ABOUT THIS EXERCISE
Repeat exactly the lines below, from the line containing "Collapse the Top matches section" through the last line, both included. Leave out any pictures.

Extracted data entries
--- START ---

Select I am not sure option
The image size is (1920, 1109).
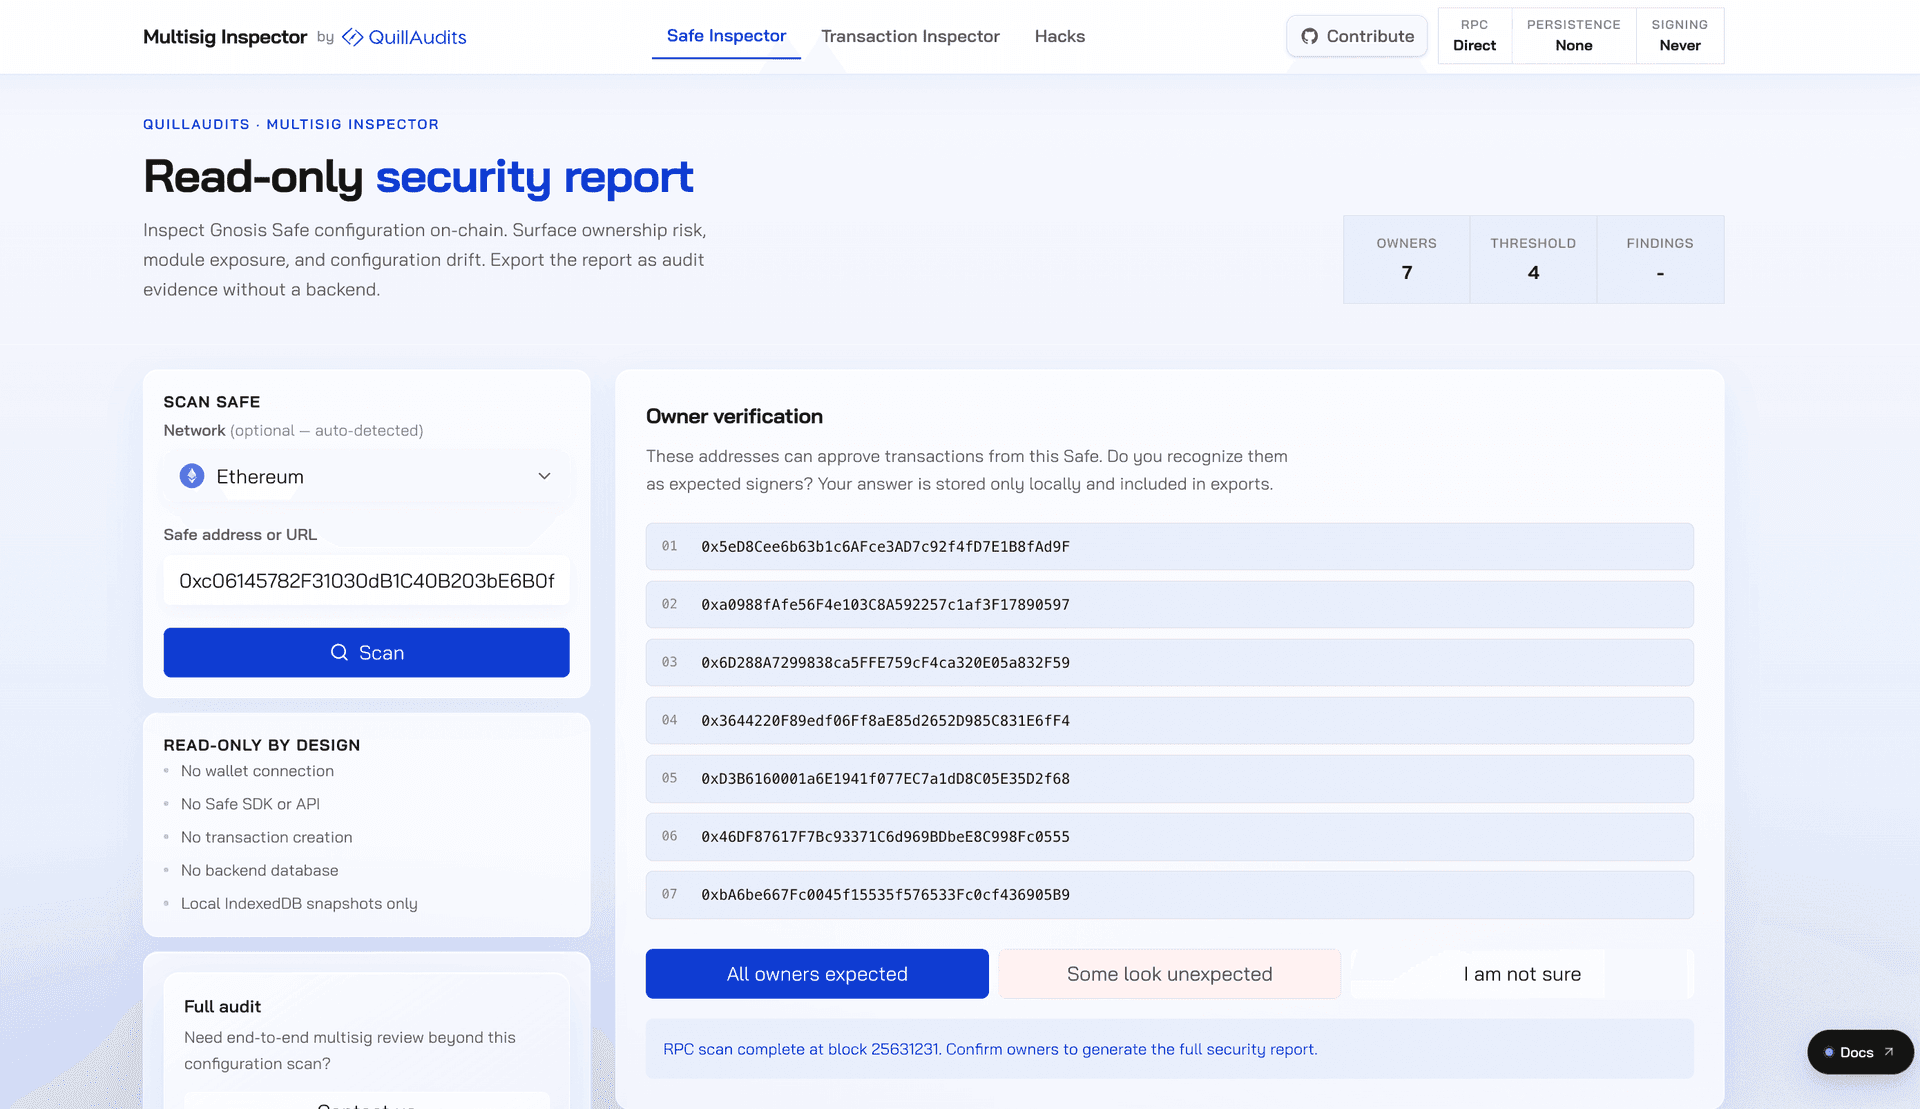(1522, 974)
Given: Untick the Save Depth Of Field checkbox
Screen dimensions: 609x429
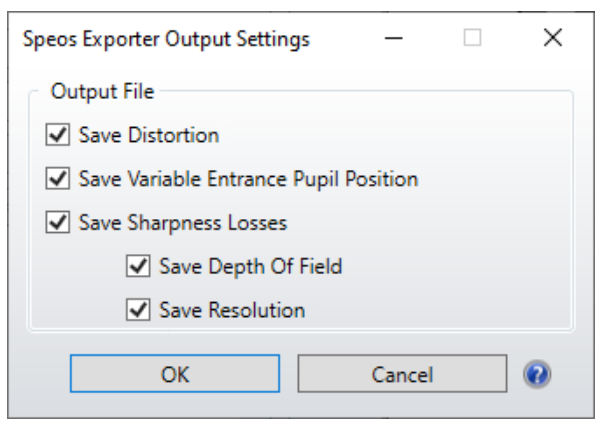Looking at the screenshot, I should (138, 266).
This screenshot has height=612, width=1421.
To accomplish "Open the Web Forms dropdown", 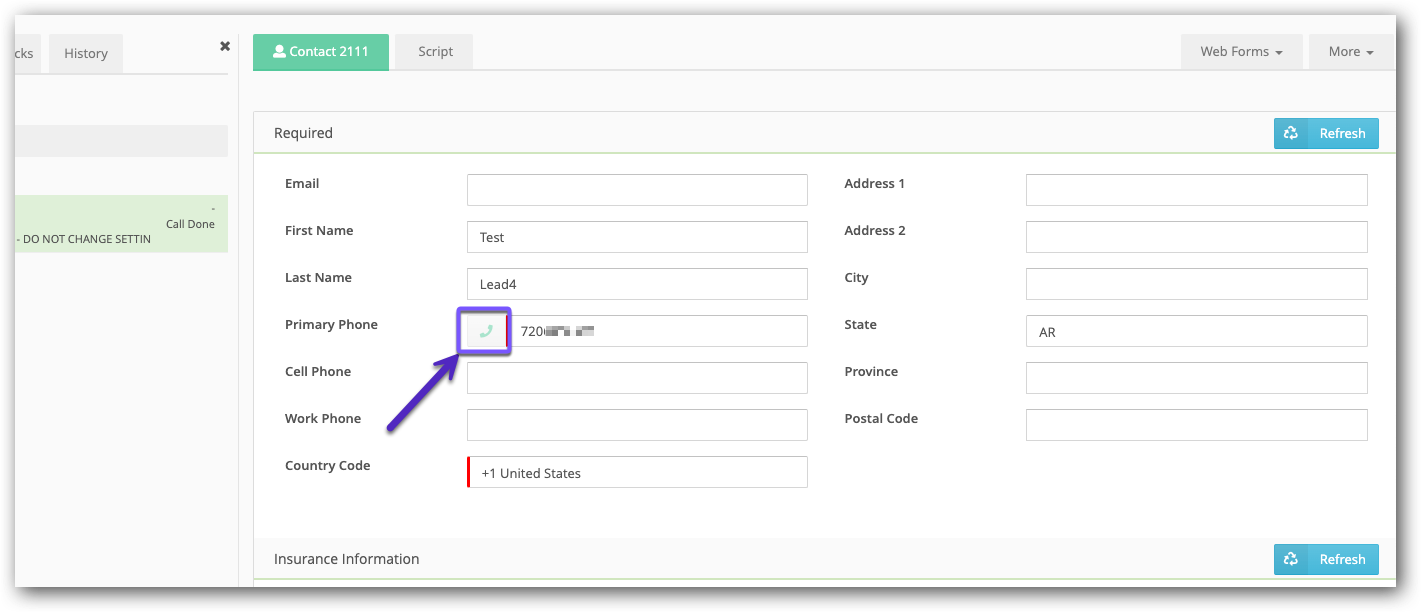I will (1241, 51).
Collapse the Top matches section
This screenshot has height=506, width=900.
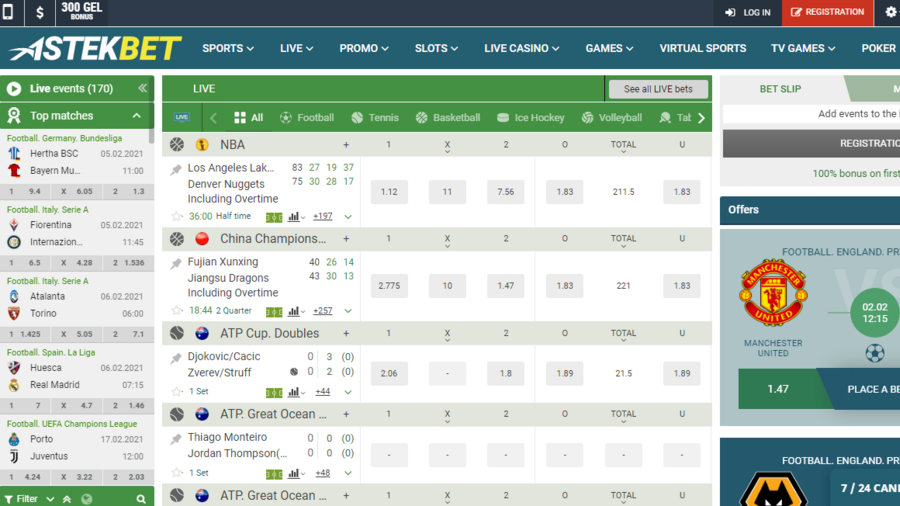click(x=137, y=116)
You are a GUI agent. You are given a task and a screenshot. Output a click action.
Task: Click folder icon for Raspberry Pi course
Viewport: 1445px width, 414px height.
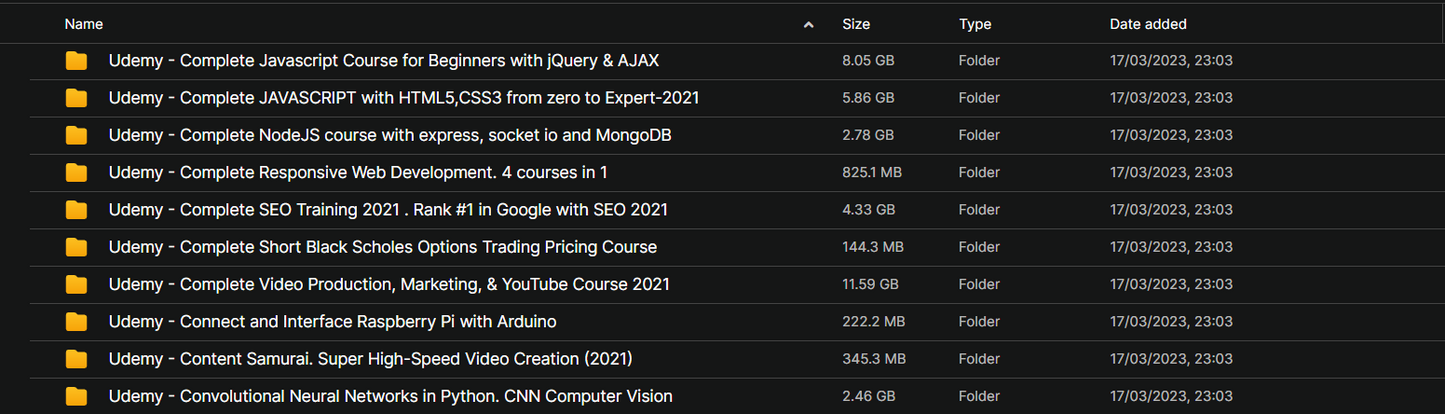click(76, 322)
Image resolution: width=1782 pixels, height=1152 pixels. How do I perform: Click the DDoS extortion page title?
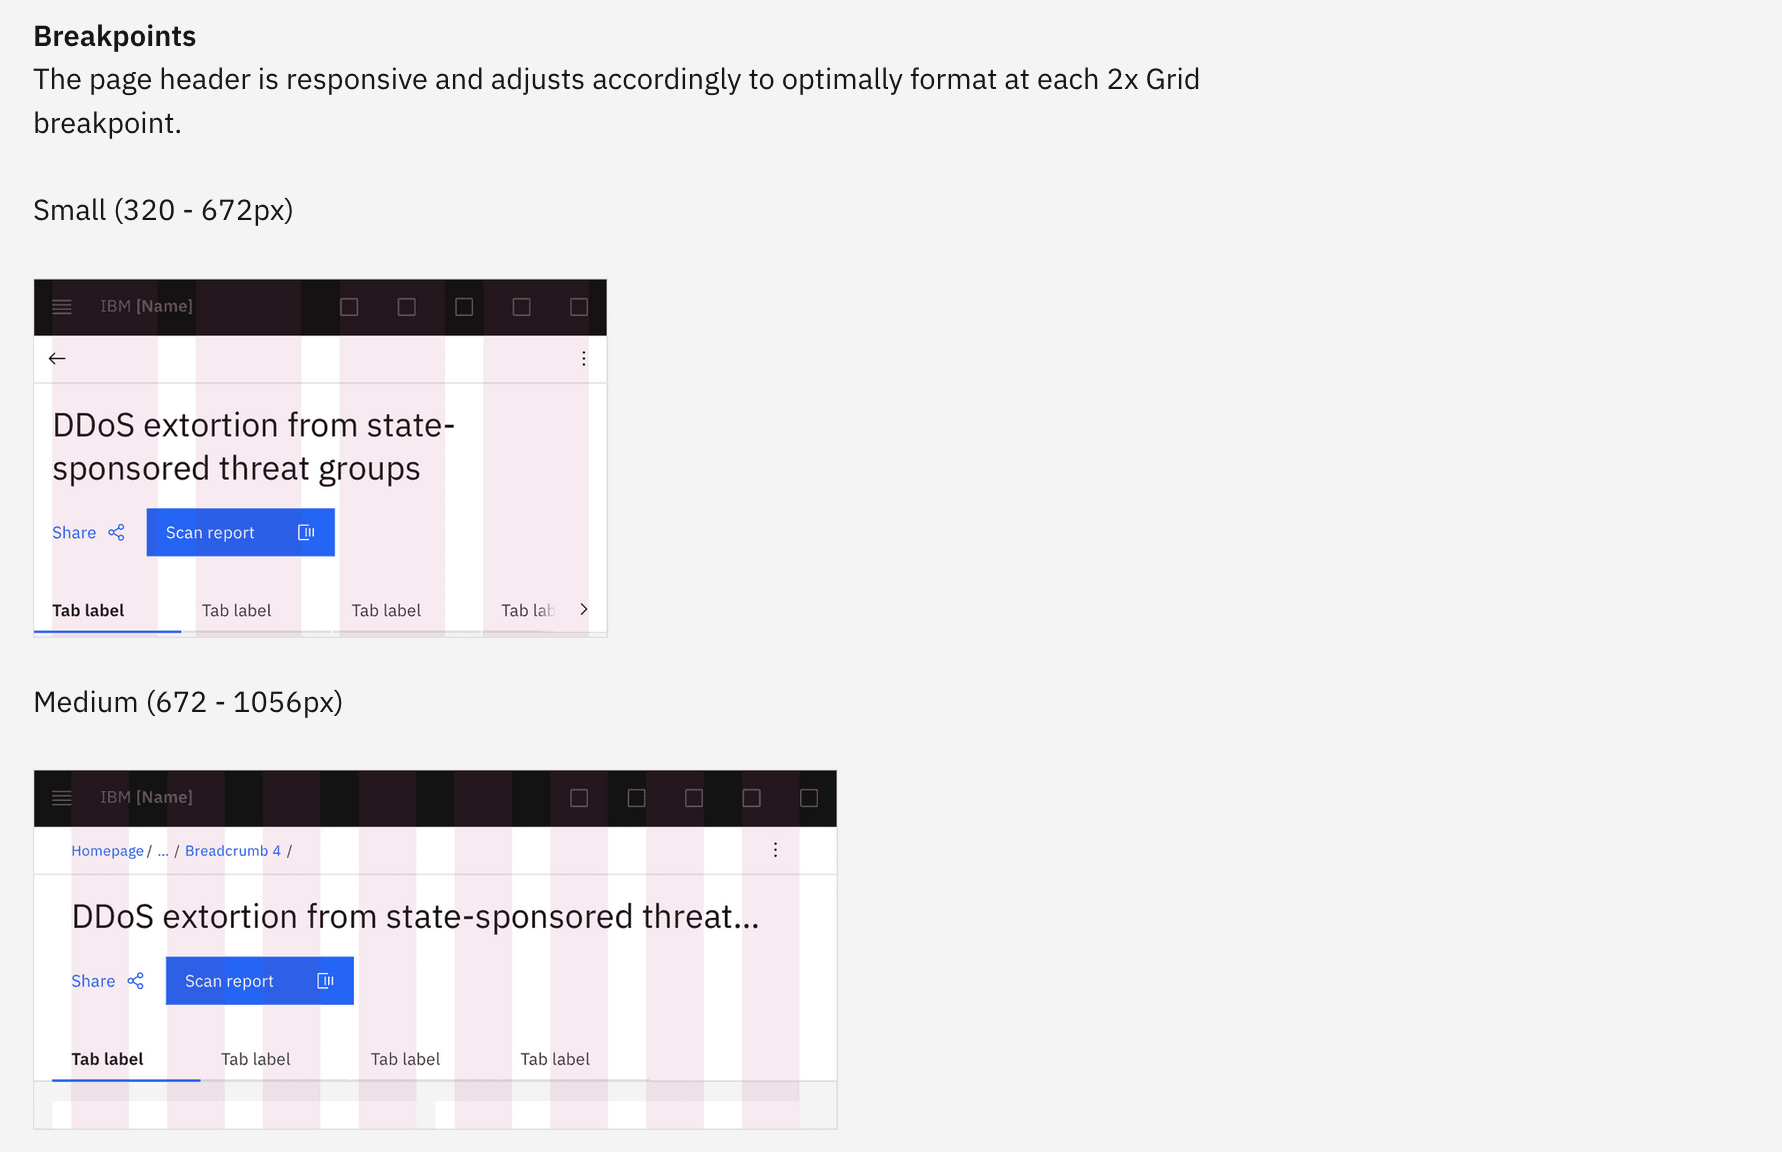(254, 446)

--- END ---

EXERCISE OUTPUT
Collapse the Top matches section
This screenshot has height=506, width=900.
click(x=137, y=116)
You are a GUI agent. You are given a task and a screenshot. Output a click action.
Task: Click folder icon for Raspberry Pi course
Viewport: 1445px width, 414px height.
click(76, 322)
Image resolution: width=1782 pixels, height=1152 pixels. How do I perform: Click the DDoS extortion page title?
(254, 446)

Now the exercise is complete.